The announcement marks a significant increase in sentence time from the current maximum jail term of two years and no specific offence for causing serious injury while disqualified.
Justice Secretary Chris Grayling said: “Disqualified drivers should not be on our roads for good reason. Those who chose to defy a ban imposed by a court and go on to destroy innocent lives must face serious consequences for the terrible impact of their actions.”
The increased sentenced was welcomed by Kelly Woodruff, who has been campaigning for longer sentences after her brother and sister-in-law, Ross and Claire Woodruff, were killed while cycling by a disqualified driver in January, 2013. Since the accident they have received over 6,829 signatures as part of their petition for harsher penalties for banned drivers.
The driver responsible for their deaths already had 11 convictions for driving while disqualified and 4 convictions for dangerous driving. He received the maximum sentence available under the current guidelines of 10 years 6 months after pleading guilty to causing their deaths by dangerous driving.
While the announcement won’t have any effect on the sentence handed to the driver who caused the deaths of Ross and Claire Woodruff, their families acknowledged “The jump from two years to 10 years for disqualified drivers who cause death is a huge first step and both families welcome this move.”
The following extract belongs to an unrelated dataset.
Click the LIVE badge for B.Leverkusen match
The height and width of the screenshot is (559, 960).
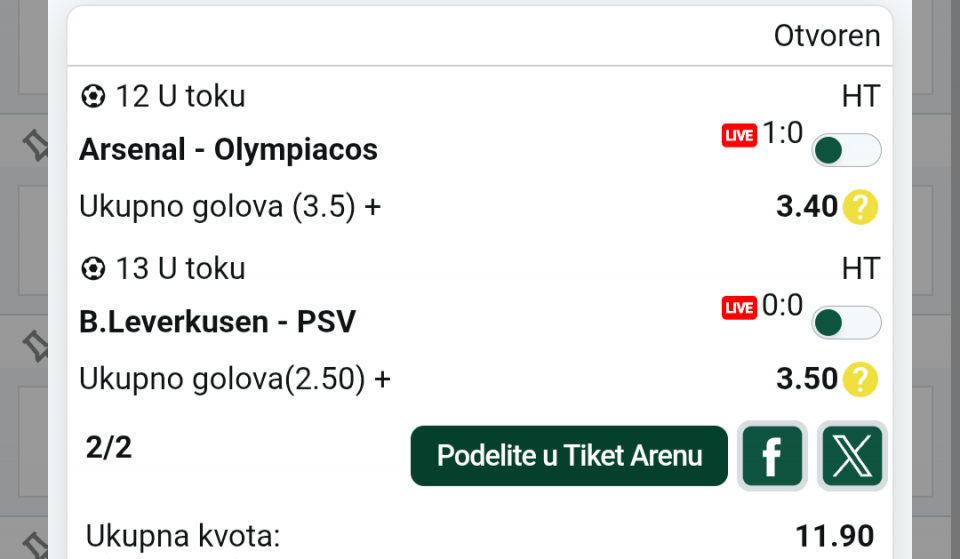[x=739, y=308]
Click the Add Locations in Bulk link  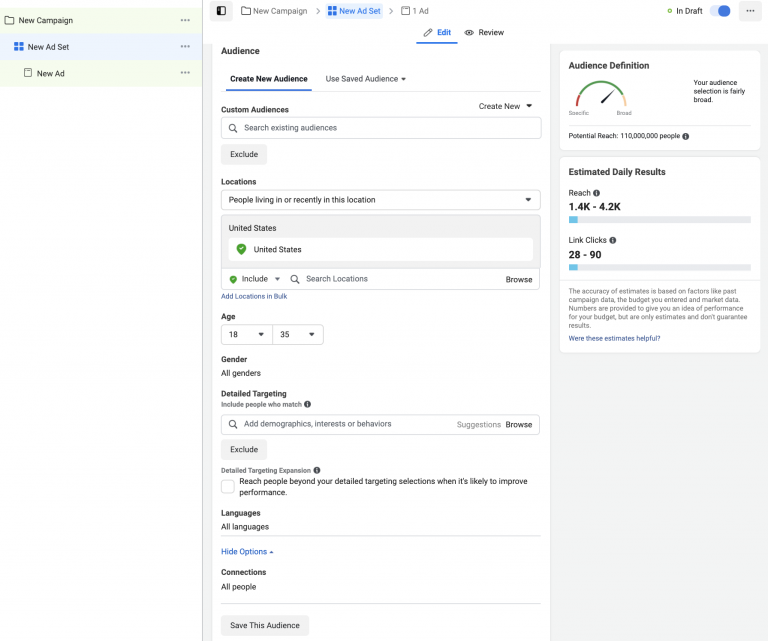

In 2012 there were 8,200 people convicted for driving while disqualified. 13 of which were convicted for the offence of causing death while disqualified, unlicensed or uninsured. Mr Grayling said the new sentences will act as a deterrent to banned drivers “sending a clear message that anyone who does will face much tougher punishment”
The Justice Security also announced plans to review all driving offences and penalties committed by uninsured and unlicensed drivers. The Government expects the new sentences to be made into law in early 2015.